─── 正文 ───
战舰旁边放着一些锚,与战舰相比,显得非常小。它们是用来装在舰上的。像阿基琉斯战舰这么一个庞然大物怎能被这么小的锚固定住呢?这种航海技艺太神秘了,我要向那位博学的男孩求教。就我而言,我倒是联想到了将大象拴在帐篷桩上,或将动物园里的大河马拴在我的衬衫别针上的情景。在那边的河里,一条旧船的残骸旁边,躺着阿基琉斯战舰的两根中空的桅杆。我发现,光这两条桅杆的体积就已非常可观了,战舰的其他器具也同样庞大。我不禁疑心,为什么独独它的锚那么小?

对于这一点,我没有时间多做考虑。我要去看那些生产英国海军全部军用船桨的工场。我觉得工场的厂房非常高大,工作也非常漫长!那厂房很快就让我大失所望,因为工作都是在一间阁楼里完成的。而那漫长的工作—这是什么?两台大轧布机?一大群蝴蝶在它们上空盘旋?轧布机里有什么东西能够吸引蝴蝶呢?

走近些后,我看清楚了,那不是轧布机,而是两台复杂的机器。机器上装着各种刀、锯和平刨。它们把这里切得又平又直,把那里割得一溜斜歪;一会儿锯出一个深槽,一会儿又分毫不锯。这一切动作都是根据机器下放置的木材,按照预定的要求进行的。每根木材都要制成船桨,并早在它们离开遥远的森林故乡、起航来英格兰之前,就已经为此目的进行了初步加工。我也看清了那些“蝴蝶”其实并非蝴蝶,而是刨花木屑。它们受了机器强力的刺激,从木材上跳起来,并在机器旋转造成的气流冲击下,迅速而不规则地运动着,盘旋起舞、上下翻飞,情状恰似人想象中飞舞的蝴蝶。忽地,机器的噪声和动作戛然而止,“蝴蝶”纷纷坠地而亡。从我进来至此刻,一只船桨已经做好,只差手柄还未成形。我目光所及,心思乍动,那支桨就已经被送到了一台车床上。只一转、一刻!手柄已成。船桨已成。
─── 数据展示 ───
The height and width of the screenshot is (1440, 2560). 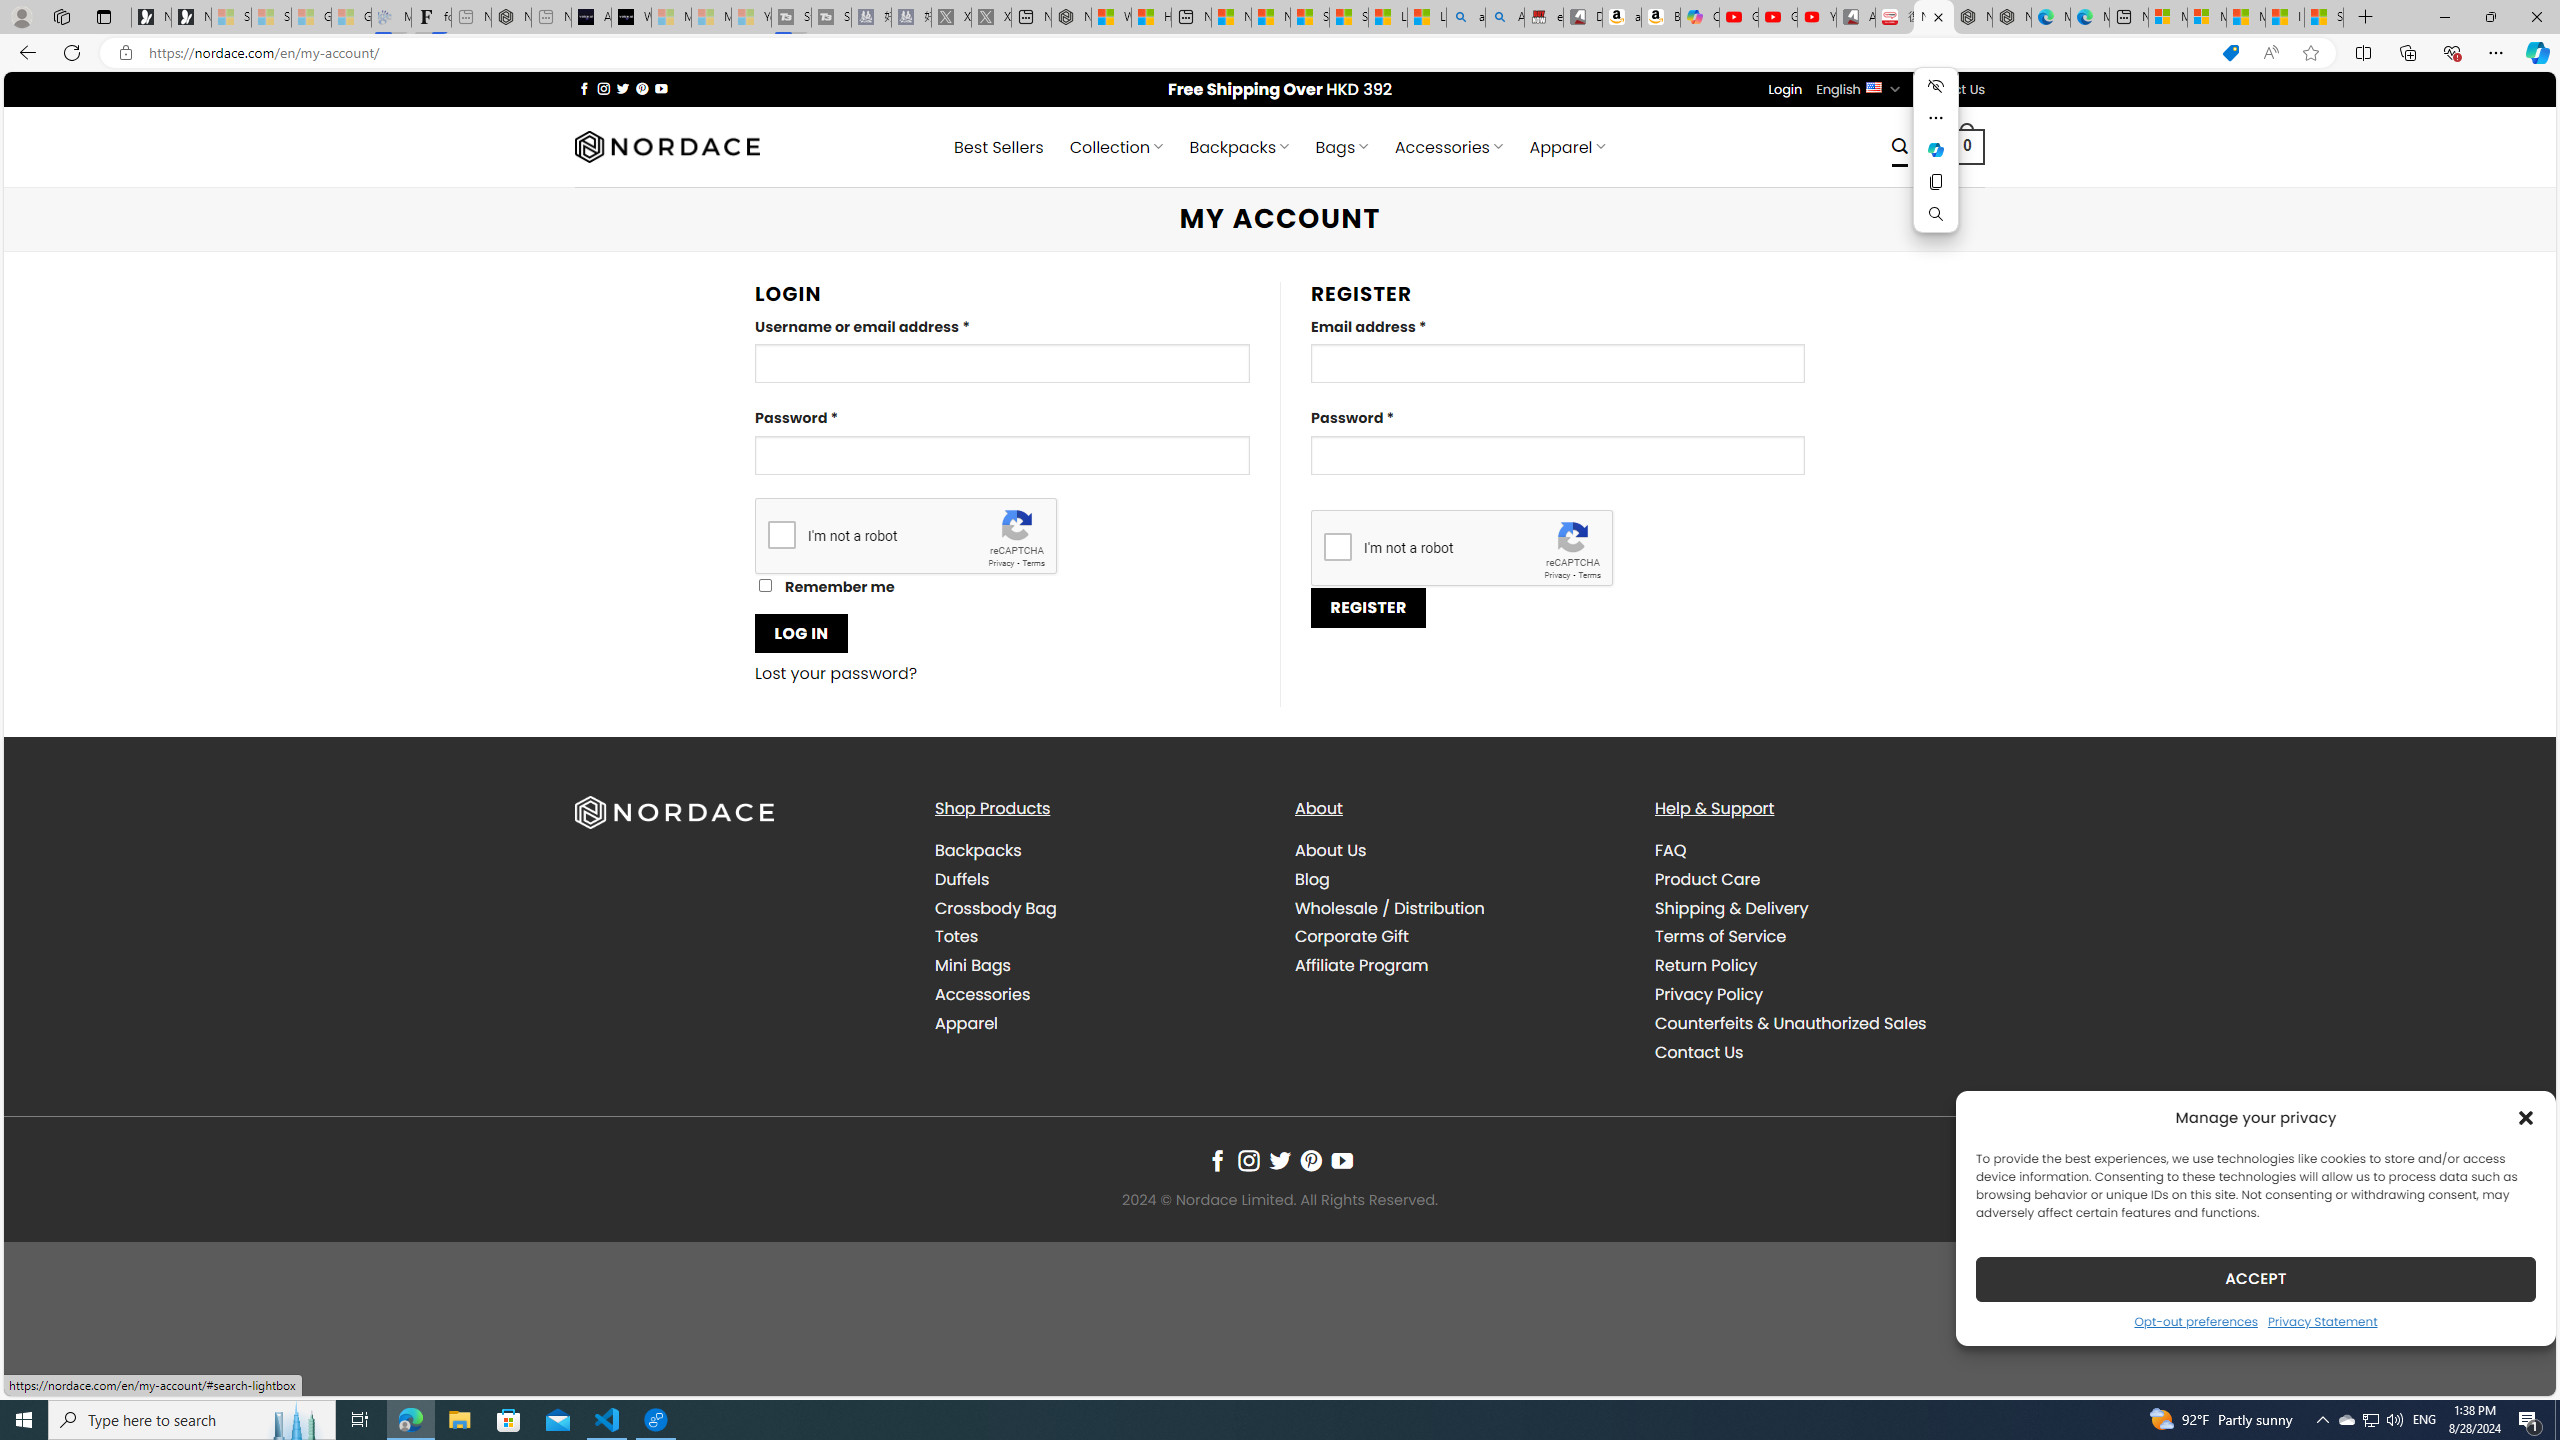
───
─── 数据展示 ───
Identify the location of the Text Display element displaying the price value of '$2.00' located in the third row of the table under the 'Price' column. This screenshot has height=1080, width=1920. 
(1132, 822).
───
练习任务:
a - 在描写船桨工场的正文中,机器上空盘旋的“蝴蝶”其实是什么?
b - 接着描写船桨工场的正文末句往下续写。

任务答案:
a - 是刨花木屑。

b -
整套机械那精湛之美和效率之高本无须解说,但今天恰逢一次突出展示。因特殊用途,需制造一副非常规型号的船桨,而且必须手工制作。就在这台精湛、灵巧的机器旁,在地上那个迅速增大的船桨堆旁,一个人用斧头造出了这对特制船桨。他旁边没有“蝴蝶”飞舞,他只是从容不迫地凿一凿、刻一刻,仿佛是个异教徒,正在为他的人生终点准备船桨,且要将这对桨作为礼物带给卡戎 ,让他用在渡船上。就这样,那汉子(大约三十岁)勤奋地执行着任务。他擦拭额头的汗水时,就让机器制造标准桨。制桨的木材在机器上旋转着,切削下来的薄薄的宽木带随着分秒流逝,很快就集了一大堆。那使斧头的汉子还没做完一上午的工作,就可能已被那一大堆刨花埋住了。

看过这一奇妙景象之后,我又回到了船舰旁边,因为这个“厂子”最吸引我的就是船舰制造。我注意到,船台上晾着些半成品木墙板。它们将木与铁的价值比较问题悬置起来,带着傲慢自负的神情等待时机。在这些卓越的木墙板的旁边,有标签标出了它们的名字及其在枪炮制造中的功用—要是这种做法能推广应用到人类身上,将非常有助于人们在社交场合放松自在、心满意足。在一块下垂曲线优美却不太坚固的厚木板的帮助下,我大胆地登上了一艘(钉着铁螺钉的)运输船。这条船刚从承造商的厂子开进来,准备接受检查、获得认可。这艘船非常令人满意:布局简洁合理,十分便于军用;照明、通风、清洁设施完备;还周密地考虑到了妇孺之需。我在观览过程中,突然冒出一个念头:我愿意花一大笔钱,在船厂钟声敲响午夜时上船来,独自待到早晨。因为我相信,肯定会有一大群顽固刻板的老军官来到船上,悲伤地挥舞他们那纯洁的肩章,痛惜时代的变迁。然而,看过了这些当代造船厂中那惊人的运作方式与操作方法,我们便能更加透彻地懂得,在没有这些造船厂的时代,那些驾船出海、进行海战、控制海权的先人是多么可敬!意识到这一点后,我见到一条废船残骸时情绪极高。那条旧船的船身暗淡无光,打满了补丁,铜件上布满了绿锈。我对它脱帽致敬。一个脸上毛茸茸的年轻技师军官恰巧从此经过,他看到了我敬的礼,并窃为己有。我肯定,他由衷地欢迎我的敬礼。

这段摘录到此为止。